From Abdulrazaq Mungadi, Gombe
The Gombe State government says it has identified and verified no fewer than 114 health facilities from across the state to benefit from Basic Health Care Provision Funds (BHCPF) in preparation for the implementation of the state Contributory Health Care scheme.
According to the Executive Secretary of the Gombe State Contributory Healthcare Management Agency (GoHealth) Dr Abubakar Musa, implementation of the scheme introduced by state Governor Muhammad Inuwa Yahaya has hit top gear, with an agreement signed between the agency and the state’s Primary Health Care Development Agency (PHCDA).
He explained that the collaboration was to ensure the provision of a quality health care service delivery to the people of Gombe State.
‘Today, we are making a very important step in our journey towards achieving universal health coverage in Gombe State,’ said Dr Abubakar at the groundbreaking ceremony to mark the signing of the service level agreement of the BHCPF in Gombe. He revealed that the service level agreement was to enroll beneficiaries to start accessing the basic minimum package of health services.
‘Those beneficiaries were selected using the state social register targeting the poor and vulnerable. The exercise was done in collaboration with facilities, especially the ward development committees, and they are ready to start accessing health care.
‘With the two implementing agencies – the PHCDA and GoHealth – there will be mutual contracts between the facilities and these two agencies to deliver quality services to our people,’ Dr Abubakar explained.

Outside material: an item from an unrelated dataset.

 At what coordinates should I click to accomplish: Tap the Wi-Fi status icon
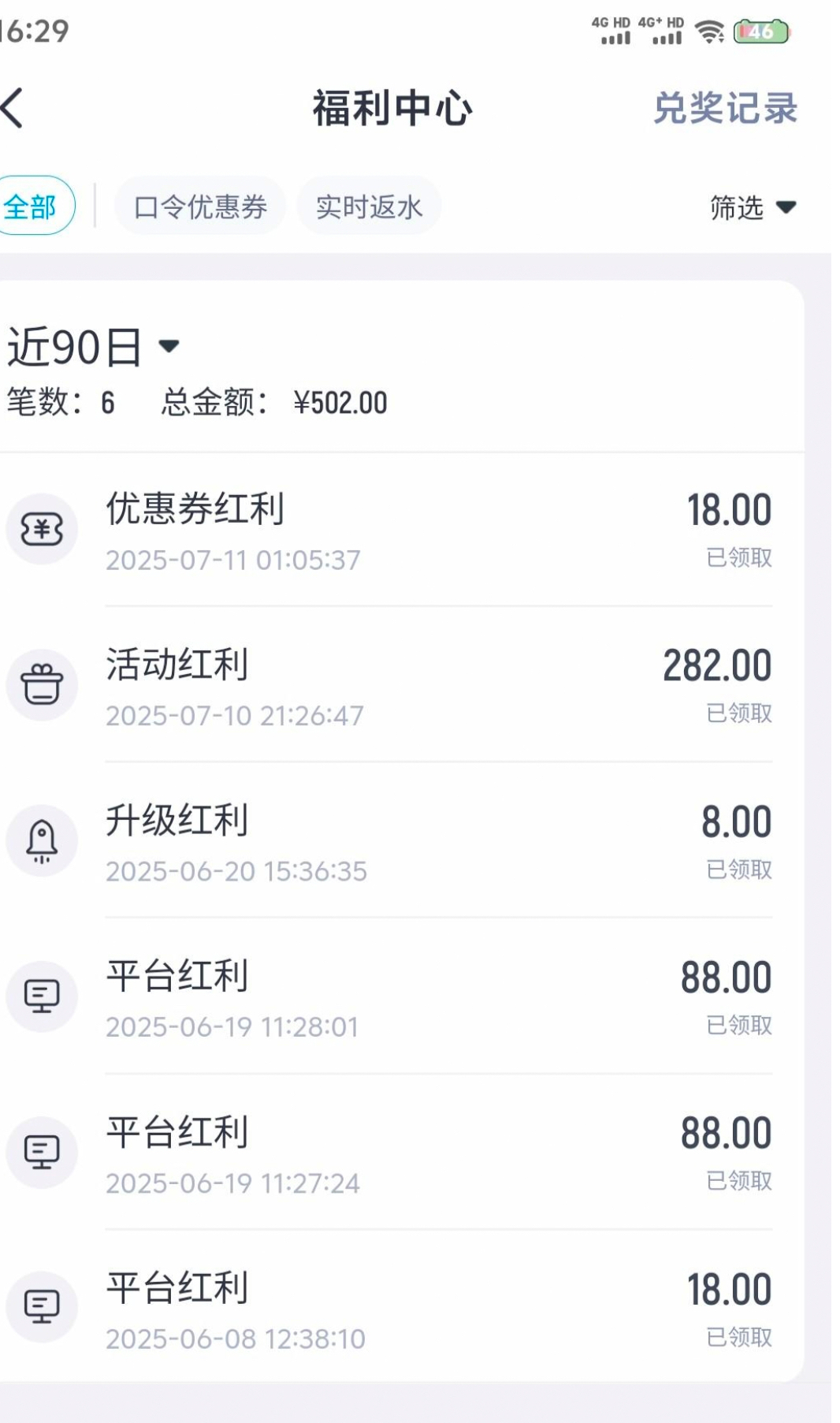709,32
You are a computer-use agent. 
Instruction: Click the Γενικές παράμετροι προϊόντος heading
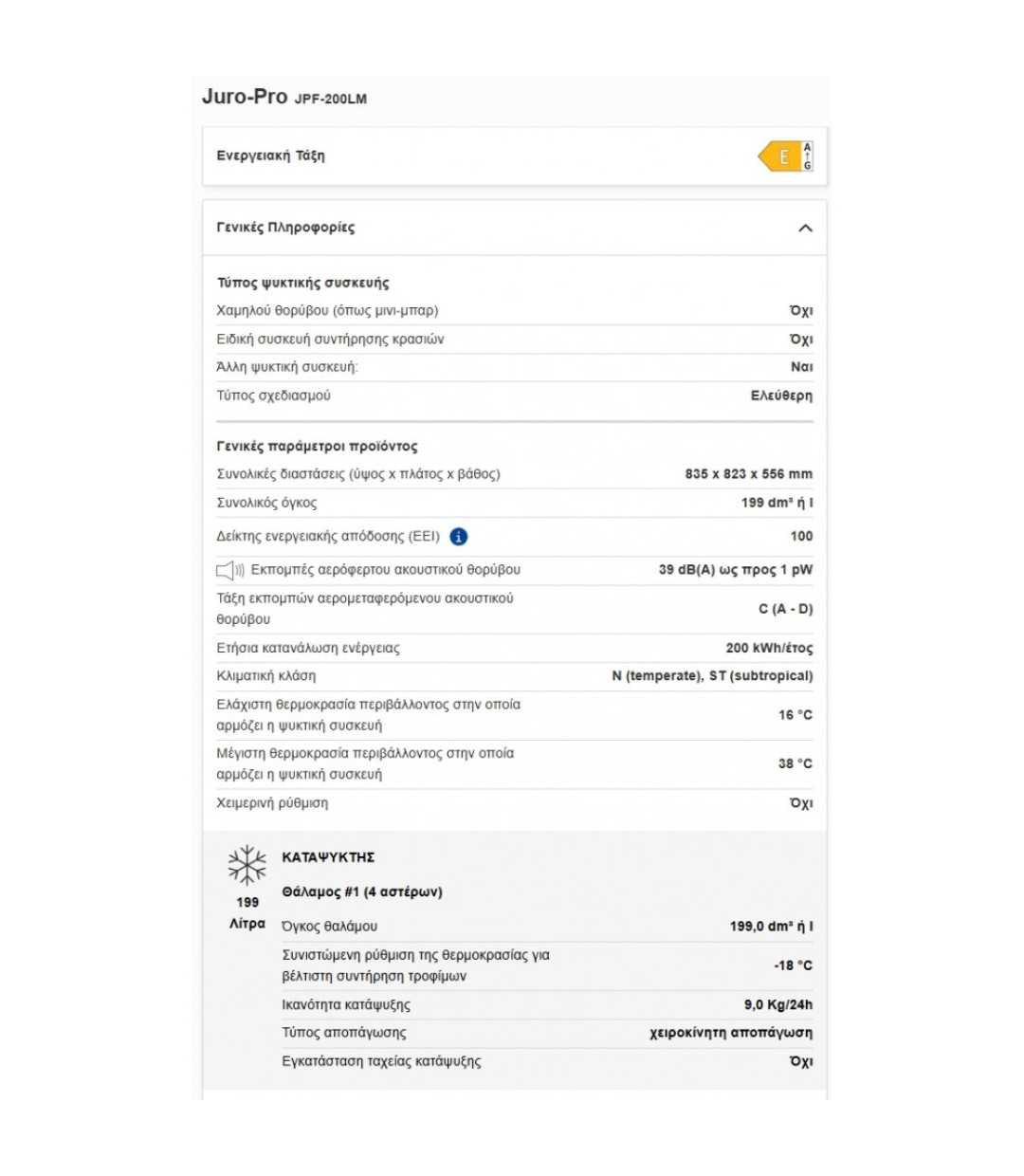pyautogui.click(x=317, y=446)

Dr Abdurrahman Shuaibu, Executive Secretary of the state PHCDA, explained that the BHCPF is a fund established by the federal government in 2014 to fund activities of the Primary Health Care (PHC) for effective service delivery and provide financial accessibility as well as emergency medical service.
‘In Gombe, the State Governor, Alhaji Inuwa Yahya, keyed into the programme by providing N100 million as counterpart funds and to kick-start the process we started with accreditation of health care facilities, capacity building for our health workers, and also the final verification of health care facilities,’ he stated.

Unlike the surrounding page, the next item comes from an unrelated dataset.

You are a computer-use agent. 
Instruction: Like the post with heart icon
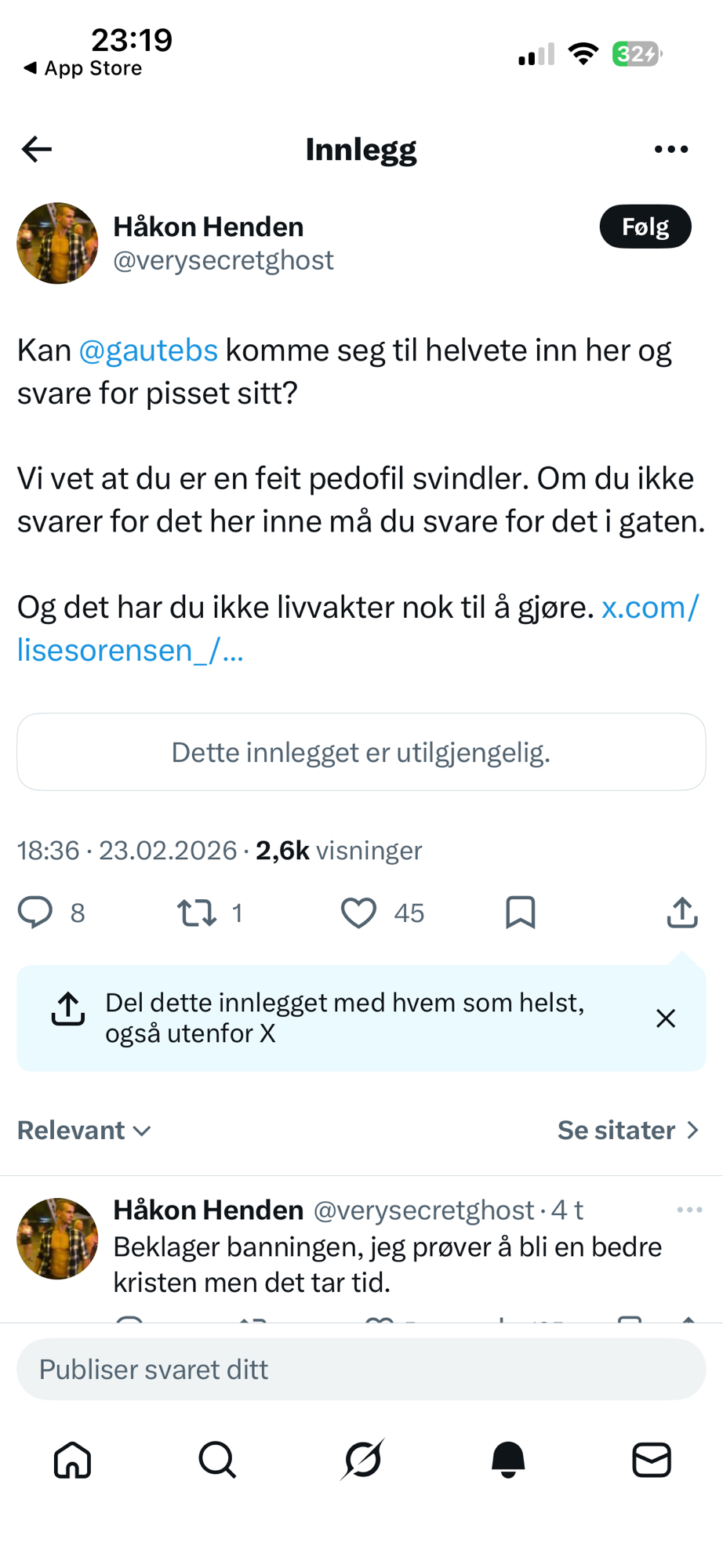358,913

The state’s Commissioner of Health, Dr Habu Dahiru, said in his remarks that the facilities selected were to flag off the programme and that it would be scaled up to other secondary health facilities, including privately owned clinics in the state.

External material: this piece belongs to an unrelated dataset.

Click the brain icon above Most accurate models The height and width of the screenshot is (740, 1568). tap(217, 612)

He expressed satisfaction that all 114 facilities visited had been cleared and accredited by the National Health Insurance Scheme (NHIS) to provide basic healthcare.
Daily Sun however reports that workers at the local government level and primary school teachers have kicked against the implementation of the contributory healthcare scheme due to the government’s failure to implement the N30, 000 minimum wage across the state.